GOV. JOHN HICKENLOOPER (D-CO): No, I think you’ve got to look at it. You’ve got to have both, right? And-- and in Colorado, certainly we have worked very hard unlike the president. When I got elected in 2010, Republicans sat down, we worked together. You know, we did our budget last year in a divided general assembly. We’ve passed it with 86 out of a hundred votes. And-- and you’ve got to have-- it’s great to continue trying to-- to get rid of red tape and-- and lower taxes wherever possible, but you also got to have some revenue sources, too. And if you’re not going to deal with this fiscal cliff, right, in the lame duck session, which I think is a huge challenge. We’ve got to get everybody working together, right. I mean, if you look at some of the people that really do understand job creation and-- and how businesses go; Warren Buffett, right, who is supporting President Obama. I mean, he’s looking at this cliff issue is-- is-- is really one of the key issues. People do want certainty. But that’s the biggest uncertainty of them alls--can Republicans and Democrats work together and get a resolution here.

GREGORY: Let me ask you both, it-- it’s striking to me what we’ve not been debated.

GOV. WALKER: David, just- just to that one point real quick.

GREGORY: Yeah, go ahead, Governor.

GOV. WALKER: I just say-- just onthat point real briefly, remember, both of us are-- are governors here, Mitt Romney was a governor in state where 85 percent of the legislature was Democratic controlled and yet he balanced a budget, did it without raising taxes in a way that helped create more jobs, so I think to prove your point, he’s proven he can do it in a state like Massachusetts, I think he can do it for America.

GREGORY: I has struck me that there is not a more robust debate in this campaign about gun violence in America and what to do about that. Is there somehow the federal government-- the state’s government-- the state governments for that matter should just sort of keep their hands off and then let it-- let it-- not let it happen, but sort of-- sort of abdicate this idea that well, there is not much in terms of regulation that you can do to accomplish this. Both states that you represent have had shooting rampages.

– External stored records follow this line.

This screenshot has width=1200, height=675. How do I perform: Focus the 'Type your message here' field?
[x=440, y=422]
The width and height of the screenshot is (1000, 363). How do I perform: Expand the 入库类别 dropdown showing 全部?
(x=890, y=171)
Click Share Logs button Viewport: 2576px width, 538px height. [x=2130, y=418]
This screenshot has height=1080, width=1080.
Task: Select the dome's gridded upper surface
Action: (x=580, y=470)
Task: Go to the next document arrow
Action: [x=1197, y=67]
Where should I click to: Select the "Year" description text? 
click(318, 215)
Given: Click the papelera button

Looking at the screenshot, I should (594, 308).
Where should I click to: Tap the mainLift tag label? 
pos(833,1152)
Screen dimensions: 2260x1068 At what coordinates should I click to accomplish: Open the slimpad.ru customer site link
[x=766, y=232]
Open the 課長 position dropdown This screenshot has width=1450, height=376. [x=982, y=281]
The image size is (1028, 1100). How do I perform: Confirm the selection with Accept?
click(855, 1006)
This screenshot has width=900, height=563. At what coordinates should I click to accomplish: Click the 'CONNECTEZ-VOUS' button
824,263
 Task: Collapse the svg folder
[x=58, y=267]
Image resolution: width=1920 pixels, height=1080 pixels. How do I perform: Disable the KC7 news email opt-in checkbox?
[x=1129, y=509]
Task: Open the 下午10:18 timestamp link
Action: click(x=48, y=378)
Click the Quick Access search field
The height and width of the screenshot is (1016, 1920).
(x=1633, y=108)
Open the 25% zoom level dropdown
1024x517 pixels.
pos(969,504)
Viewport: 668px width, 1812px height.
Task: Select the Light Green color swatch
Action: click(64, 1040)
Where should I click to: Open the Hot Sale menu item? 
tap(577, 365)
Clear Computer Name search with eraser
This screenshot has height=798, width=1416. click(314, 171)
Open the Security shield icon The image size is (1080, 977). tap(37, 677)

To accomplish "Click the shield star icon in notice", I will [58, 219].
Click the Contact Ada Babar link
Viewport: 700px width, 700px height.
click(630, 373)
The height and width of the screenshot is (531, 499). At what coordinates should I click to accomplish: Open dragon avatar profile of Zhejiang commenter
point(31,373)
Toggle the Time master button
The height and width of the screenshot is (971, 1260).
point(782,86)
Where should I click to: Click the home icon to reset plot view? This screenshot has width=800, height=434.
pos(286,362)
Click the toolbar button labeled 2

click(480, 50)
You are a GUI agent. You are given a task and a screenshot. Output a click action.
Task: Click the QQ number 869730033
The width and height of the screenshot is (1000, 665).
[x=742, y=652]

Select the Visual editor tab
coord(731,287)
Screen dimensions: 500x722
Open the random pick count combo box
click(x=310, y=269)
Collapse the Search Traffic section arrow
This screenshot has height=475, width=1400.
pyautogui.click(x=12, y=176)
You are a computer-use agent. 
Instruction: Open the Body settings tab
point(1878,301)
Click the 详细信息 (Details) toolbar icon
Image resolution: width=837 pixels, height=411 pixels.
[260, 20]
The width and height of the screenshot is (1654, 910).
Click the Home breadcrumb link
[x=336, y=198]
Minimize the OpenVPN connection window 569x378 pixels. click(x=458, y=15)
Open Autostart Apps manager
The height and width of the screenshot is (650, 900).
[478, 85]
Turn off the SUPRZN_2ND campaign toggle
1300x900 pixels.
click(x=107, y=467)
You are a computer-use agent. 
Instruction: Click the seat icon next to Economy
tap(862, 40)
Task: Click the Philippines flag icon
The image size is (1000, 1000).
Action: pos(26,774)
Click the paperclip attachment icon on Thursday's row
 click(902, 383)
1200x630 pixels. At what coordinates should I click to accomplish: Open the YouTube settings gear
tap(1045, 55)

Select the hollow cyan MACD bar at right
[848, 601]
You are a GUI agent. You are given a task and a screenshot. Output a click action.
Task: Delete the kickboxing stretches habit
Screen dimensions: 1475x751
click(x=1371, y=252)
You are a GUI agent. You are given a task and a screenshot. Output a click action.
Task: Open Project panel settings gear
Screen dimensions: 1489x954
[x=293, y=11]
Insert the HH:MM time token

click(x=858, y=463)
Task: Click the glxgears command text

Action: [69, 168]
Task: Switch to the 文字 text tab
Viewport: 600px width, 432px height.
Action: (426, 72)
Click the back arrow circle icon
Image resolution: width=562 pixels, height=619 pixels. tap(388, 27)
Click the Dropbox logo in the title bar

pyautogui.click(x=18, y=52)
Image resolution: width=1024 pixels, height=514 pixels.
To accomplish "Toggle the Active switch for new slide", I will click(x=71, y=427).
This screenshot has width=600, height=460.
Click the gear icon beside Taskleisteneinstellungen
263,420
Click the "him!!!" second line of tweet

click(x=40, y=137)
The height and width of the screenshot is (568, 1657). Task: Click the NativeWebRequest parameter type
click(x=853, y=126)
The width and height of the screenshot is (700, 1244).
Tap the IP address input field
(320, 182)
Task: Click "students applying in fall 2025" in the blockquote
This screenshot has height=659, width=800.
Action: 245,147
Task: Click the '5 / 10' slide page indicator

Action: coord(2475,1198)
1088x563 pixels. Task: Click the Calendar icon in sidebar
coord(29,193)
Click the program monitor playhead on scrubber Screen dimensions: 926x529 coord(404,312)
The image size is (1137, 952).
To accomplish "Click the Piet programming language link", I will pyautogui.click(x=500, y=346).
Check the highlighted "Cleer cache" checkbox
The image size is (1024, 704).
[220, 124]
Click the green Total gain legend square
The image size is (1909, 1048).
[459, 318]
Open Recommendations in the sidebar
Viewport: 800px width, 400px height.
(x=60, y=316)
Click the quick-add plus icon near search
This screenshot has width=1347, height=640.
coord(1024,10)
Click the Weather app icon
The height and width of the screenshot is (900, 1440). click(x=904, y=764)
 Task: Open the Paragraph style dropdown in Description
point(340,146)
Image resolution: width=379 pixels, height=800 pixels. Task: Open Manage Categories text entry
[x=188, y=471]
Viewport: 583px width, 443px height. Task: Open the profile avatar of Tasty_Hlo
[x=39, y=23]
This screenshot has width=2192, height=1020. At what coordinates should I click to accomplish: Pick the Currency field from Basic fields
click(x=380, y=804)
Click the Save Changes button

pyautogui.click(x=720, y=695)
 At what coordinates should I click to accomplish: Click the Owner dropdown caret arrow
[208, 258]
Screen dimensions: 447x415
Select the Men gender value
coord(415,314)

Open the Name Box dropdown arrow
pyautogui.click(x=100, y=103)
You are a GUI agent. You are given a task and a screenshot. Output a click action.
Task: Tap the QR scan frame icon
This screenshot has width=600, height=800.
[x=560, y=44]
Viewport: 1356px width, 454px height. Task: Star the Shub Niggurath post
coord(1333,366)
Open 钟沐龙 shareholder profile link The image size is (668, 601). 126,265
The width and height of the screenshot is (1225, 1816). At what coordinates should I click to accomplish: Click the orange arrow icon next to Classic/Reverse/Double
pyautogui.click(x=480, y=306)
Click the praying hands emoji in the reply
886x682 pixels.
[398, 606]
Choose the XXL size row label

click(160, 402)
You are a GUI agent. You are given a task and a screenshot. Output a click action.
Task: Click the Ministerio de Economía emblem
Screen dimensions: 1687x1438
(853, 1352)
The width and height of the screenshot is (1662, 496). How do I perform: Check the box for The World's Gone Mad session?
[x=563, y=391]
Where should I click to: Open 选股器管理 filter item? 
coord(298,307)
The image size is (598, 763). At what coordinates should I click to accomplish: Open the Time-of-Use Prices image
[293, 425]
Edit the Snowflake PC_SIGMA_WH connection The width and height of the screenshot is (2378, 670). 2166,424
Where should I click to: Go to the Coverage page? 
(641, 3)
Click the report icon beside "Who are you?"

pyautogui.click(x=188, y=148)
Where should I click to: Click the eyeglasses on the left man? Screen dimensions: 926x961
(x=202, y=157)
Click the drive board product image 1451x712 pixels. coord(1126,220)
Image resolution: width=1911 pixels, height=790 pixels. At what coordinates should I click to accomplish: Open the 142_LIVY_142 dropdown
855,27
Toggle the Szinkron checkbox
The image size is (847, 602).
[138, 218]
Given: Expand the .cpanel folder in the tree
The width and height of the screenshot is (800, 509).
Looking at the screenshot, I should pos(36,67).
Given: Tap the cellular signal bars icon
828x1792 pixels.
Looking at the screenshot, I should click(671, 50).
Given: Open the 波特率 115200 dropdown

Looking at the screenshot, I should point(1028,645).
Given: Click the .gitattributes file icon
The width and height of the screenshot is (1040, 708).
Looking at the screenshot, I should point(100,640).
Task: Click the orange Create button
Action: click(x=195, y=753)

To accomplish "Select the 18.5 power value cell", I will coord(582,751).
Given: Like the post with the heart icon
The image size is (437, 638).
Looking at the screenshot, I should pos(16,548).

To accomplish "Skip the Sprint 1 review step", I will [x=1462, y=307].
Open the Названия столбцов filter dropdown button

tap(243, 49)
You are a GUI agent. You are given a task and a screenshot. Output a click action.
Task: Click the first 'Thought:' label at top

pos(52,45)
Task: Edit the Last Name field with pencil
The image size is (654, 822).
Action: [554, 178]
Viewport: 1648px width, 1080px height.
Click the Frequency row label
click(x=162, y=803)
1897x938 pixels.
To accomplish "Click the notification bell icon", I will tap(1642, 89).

Governor Hickenlooper, have you been disappointed that there is not a more robust debate about this?

GOV. HICKENLOOPER: No, I think that if you look at some of the weapons that people are using in these-- in these senseless attacks, I mean, 12 gauge shotguns, what, there are a hundred and twenty million out there. You know, I do worry that-- that some of the cuts that-- that Governor Romney is proposing are going to cut funding in all manner of levels for mental health, I mean, that’s one of the big issues. We’ve got some crazy folks out there that are just completely delusional. We’ve got to be able to identify that sooner and-- and get them into treatment, get them off the street before they do some sort of insane act.

GREGORY: Governor Walker, how do you respond to that? Why not more of a debate about, this has been virtually absent?

GOV. WALKER: Well, I-- I-- in-- in our case, at least, in the recent tragedy we had in Wisconsin, and I we had a greater focus, I think, that some of the Republicans and Democrats can agree, on a greater focus on tightening up domestic violence laws because that’s where our biggest problem was in our-- our recent tragedy here in the state of Wisconsin. We didn’t do enough in the state apparently, at-- at least to the local level to adequately enforce those laws. We didn’t do enough to stand up for domestic violence victims in our state at the local level. We need to do more of that. And that’s something that I-- I think isn't a partisan issue and it’s certainly something that at the federal, at the state and at the local level needs to be highlighted.

GREGORY: All right. We’re going to leave it there. We’ll be watching both of your states very closely in the days up to Election Day. Thanks governors to both of you.

GOV. WALKER: Thank you.

GREGORY: We’re going to take another quick break here. More with our roundtable, coming back including this demographic issue, I want to get to, the fight for women voters, the fight for Latino voters, how much that’s going to impact?

Plus, what are we going to see from either a Romney administration or an Obama second term? We’ll get into that right after this break.

(ANNOUNCEMENTS)

GREGORY: Coming up, what to expect after the election more with our roundtable, right after this.

(ANNOUNCEMENTS)

GREGORY: Back now with our roundtable, one of the big pushes here in the final nine days is for women. And you’ve seen this across the landscape here, not in the-- only in the presidential race, but in these tight Senate races as well. We have the latest our of Indiana with the-- of the-- candidate there Richard Mourdock talking about rape, once again, that it could be God’s will and that the pregnancy because of rape should be taken to term. This ironically and the timing was bad for Mitt Romney was the only Senate campaign that Romney had actually weighed in on with an endorsement. And so, the Democratic National Committee aired this ad to get into this debate.

(Videotape, Political Ad)

MR. ROMNEY: This fall I’m supporting Richard Mourdock for Senate.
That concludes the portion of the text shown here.